Getting a Second Opinion
You may feel like you need to make treatment decisions quickly, but in most cases breast cancer is not an emergency. Getting a second opinion from another doctor usually does not take longer than a few days or weeks, and can help you
- feel more confident about the planned treatment
- learn about other treatment options
- sometimes, better understand the treatment options because you hear about them in a different way
Ask your doctor how much time you should take to decide. Don’t worry that your doctor will feel insulted by you seeking a second opinion. Most doctors favor it and know that a second opinion can benefit your care.
A second opinion consultation is a meeting with a doctor you haven’t seen for your current breast cancer diagnosis and treatment plan. The second opinion doctor can be from the same practice as your current doctor, another local practice or from an academic medical center.
The second opinion doctor will review your medical records, examine you and may suggest additional testing. After that, you will discuss what the doctor recommends for treatment.
Before you see a doctor for a second opinion on treatment, you might want to have a pathology second opinion to verify the details of your pathology report. Your pathology report includes information from the biopsies and surgeries you may have had, such as the type of breast cancer, where it is located, and its stage, size and grade. Having a second look may help ensure you get the care you need.
When you get a second opinion for your cancer diagnosis or treatment, your doctor may also request a pathology second opinion. This is more likely if you get your second opinion at an academic medical center.
Just as you would take time to compare your options before making a major purchase or career decision, taking a little time for a second opinion can assist you in making careful choices about your treatment.
Getting a second opinion can help you
- confirm your diagnosis (stage or type of breast cancer may change)
- learn more about the cancer
- get another doctor’s thoughts on treatment options
- find out about clinical trials available for your diagnosis
- find a treatment or cancer center and doctors that you are more comfortable with.
It’s useful to get a second opinion
- when you are first diagnosed with breast cancer
- if test results are uncertain
- to see a breast cancer specialist
- to see a fertility specialist
- if disease returns
- if treatment stops working and new treatment, or no treatment, is suggested
- when you feel unsatisfied with your care, treatment or answers you are getting from your doctors
You can ask your oncologist or other doctor to refer you for a second opinion.

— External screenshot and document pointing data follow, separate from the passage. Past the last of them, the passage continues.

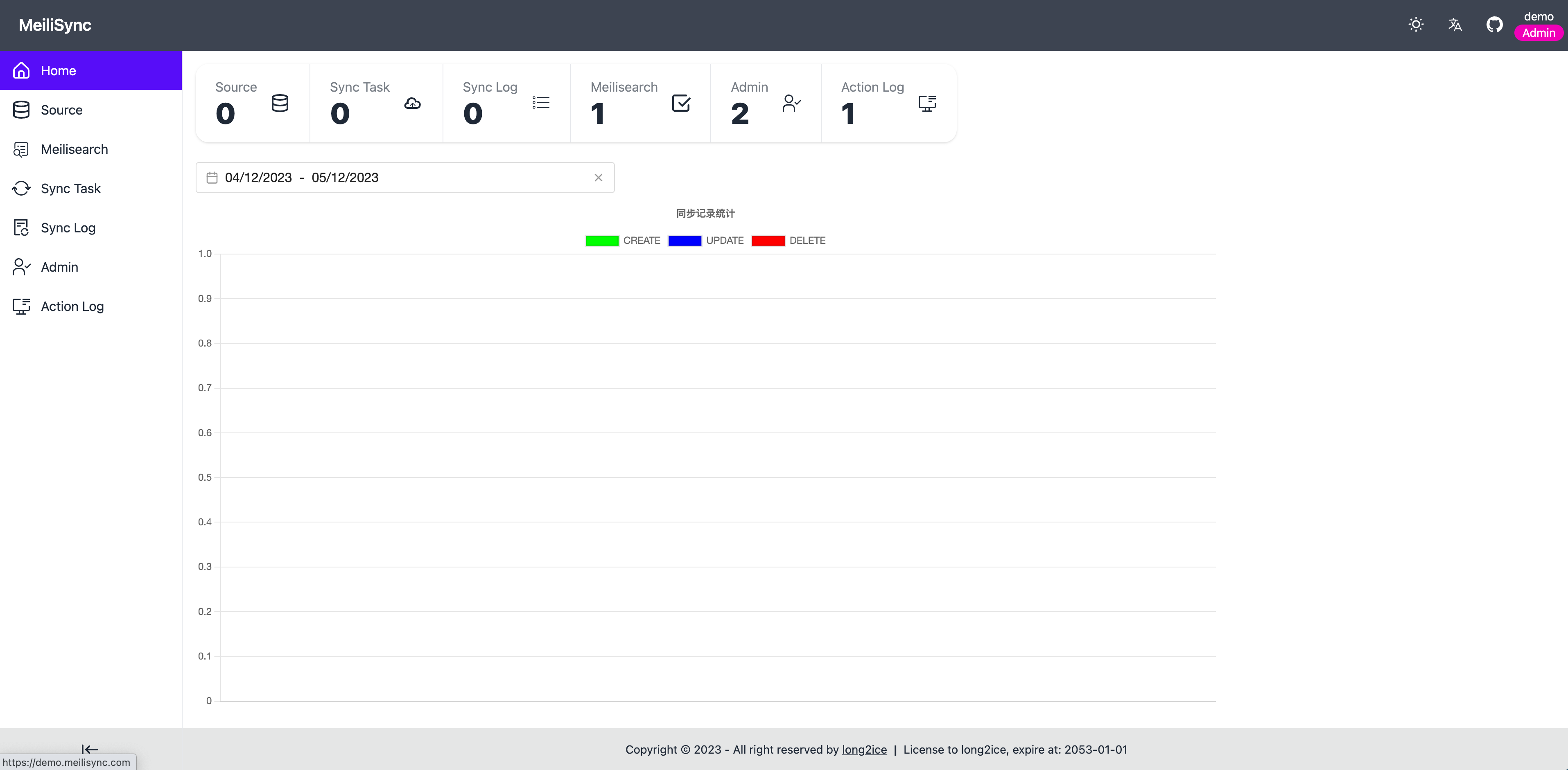Open the GitHub repository icon
This screenshot has height=770, width=1568.
coord(1494,25)
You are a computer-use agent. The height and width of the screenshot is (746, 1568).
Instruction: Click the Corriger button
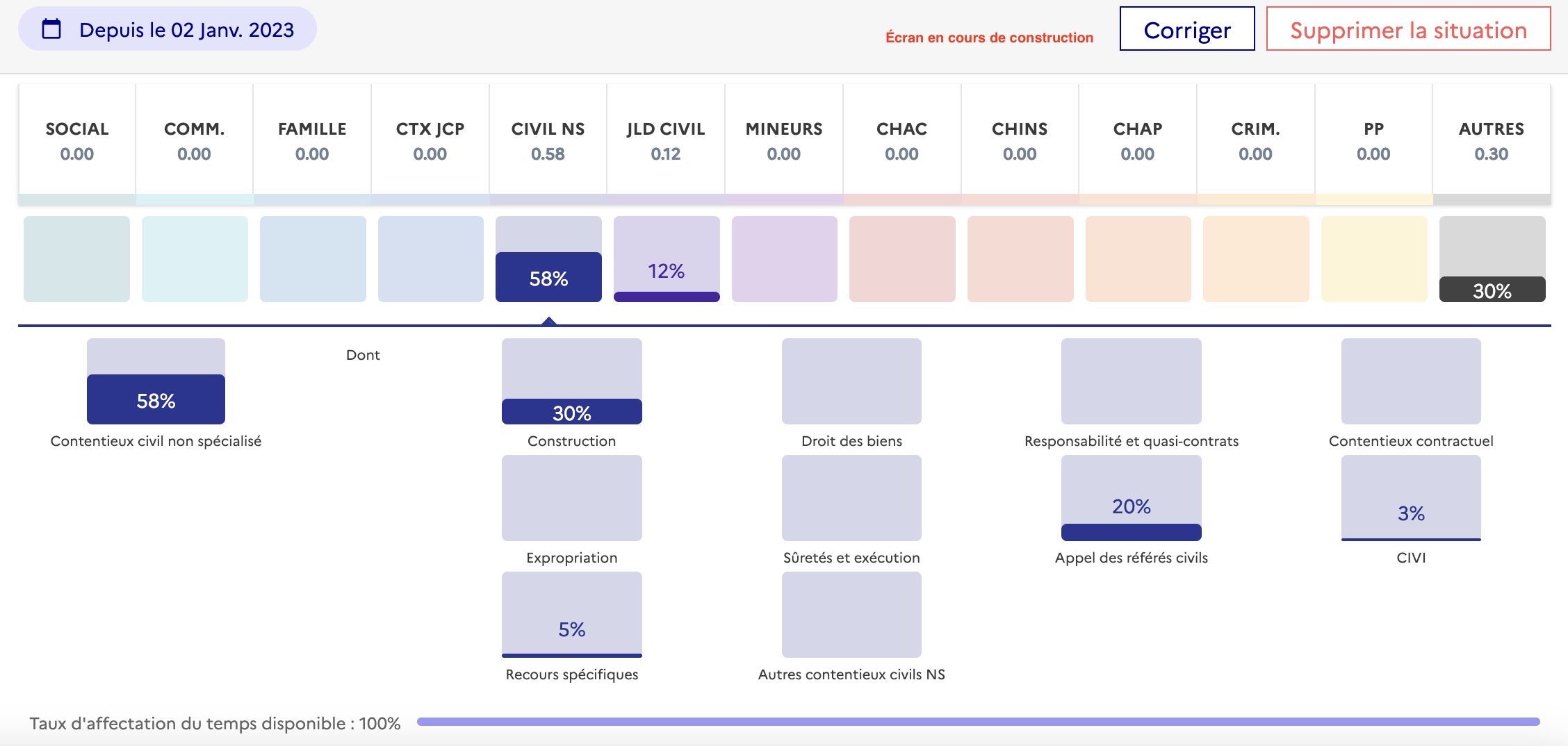coord(1186,29)
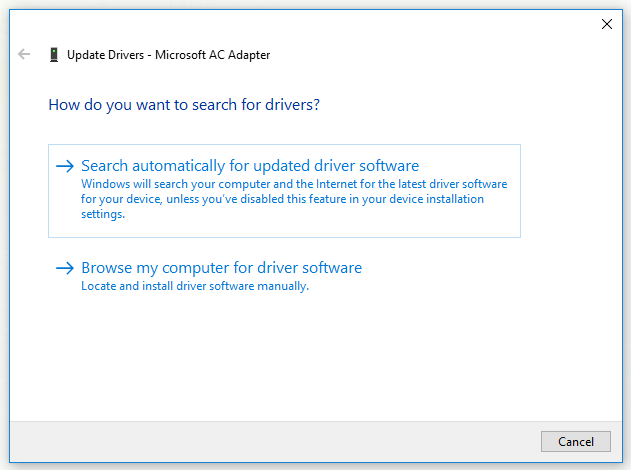
Task: Click the 'Locate and install driver software manually' text
Action: 195,286
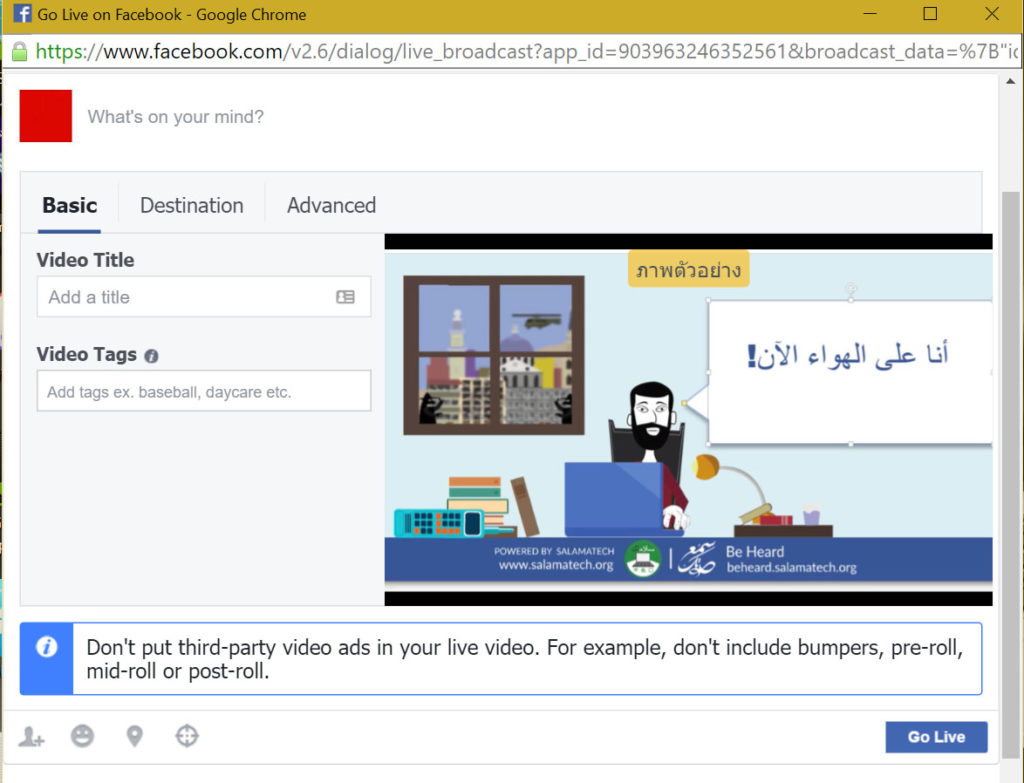Click the blue info icon in notice
Screen dimensions: 1024x783
point(46,647)
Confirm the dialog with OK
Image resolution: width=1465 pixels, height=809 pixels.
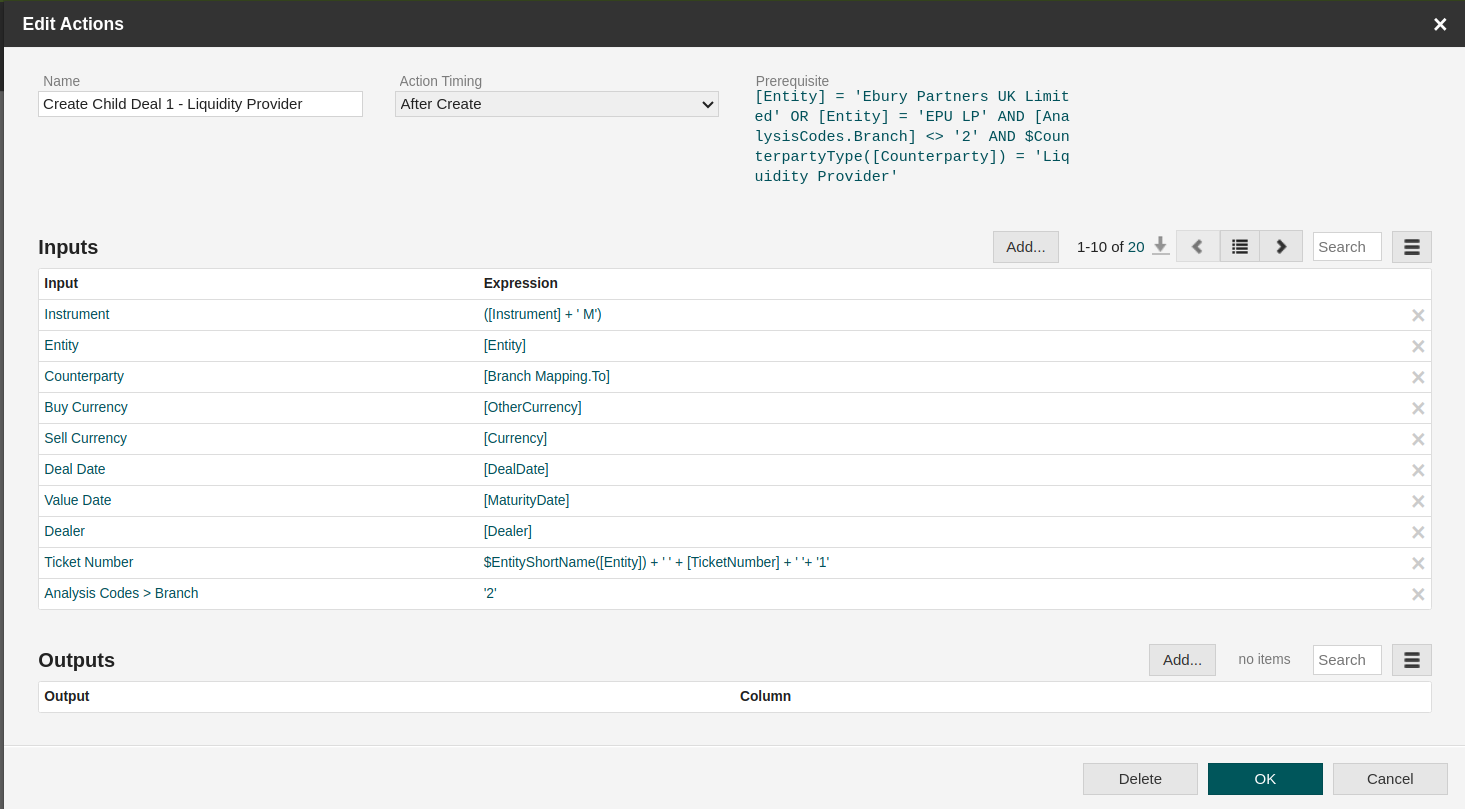[1265, 779]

If you have a specific concern, such as wanting to find clinical trials for your type of breast cancer or protecting your ability to get pregnant in the future, mention that.
You may feel more comfortable asking for a referral if you say: “I appreciate your guidance and I want to be sure I explore all my choices before beginning treatment. Who can you recommend I see for a second opinion?”
Even if your doctor suggests someone, you are not obligated to consult that person. But you should always let your doctor know if you are going to get a second opinion before treatment.
You can also look for a referral on your own. Many cancer centers and hospitals will connect you to their doctors who do second opinions. A few have second opinion services available online.
Breast cancer organizations and medical associations may be able to help. Family, friends and other people diagnosed with breast cancer might have suggestions. Remember that your treatment needs may be different than theirs. Check the background of all doctors suggested to you.
Most private and public insurance plans cover second opinions for treatment. Some insurance companies require that you have a second opinion consultation before they will cover treatment expenses.
Be sure to contact your insurer to find out if second opinions are covered under your plan. There may be some doctors who are considered in-network on your plan, while others may be out-of-network, giving you higher costs to pay.
In many cases, the second opinion will match or closely match your original doctor’s recommendation. Having the second opinion gives you peace of mind that you did your research and made a good decision.
Sometimes, the opinions don’t match. In this case, you may need to decide whether to work with your original doctor or to go to the new doctor. In either case, with your permission, your second-opinion doctor may get in touch with your original doctor to share the opinion and to discuss your case.
It can be stressful when opinions differ, especially if you prefer your original doctor. Talk with your provider about how you’re feeling. Consider asking for information about why the opinions may differ. Some questions to ask both doctors:
- What did clinical trials show about these treatment options in people with cancers like mine?
- Do outcomes vary based on these treatments, or do they work equally well?
- Are there differences in the side effects of these treatments?
- Would you feel comfortable giving me the other treatment? Why or why not?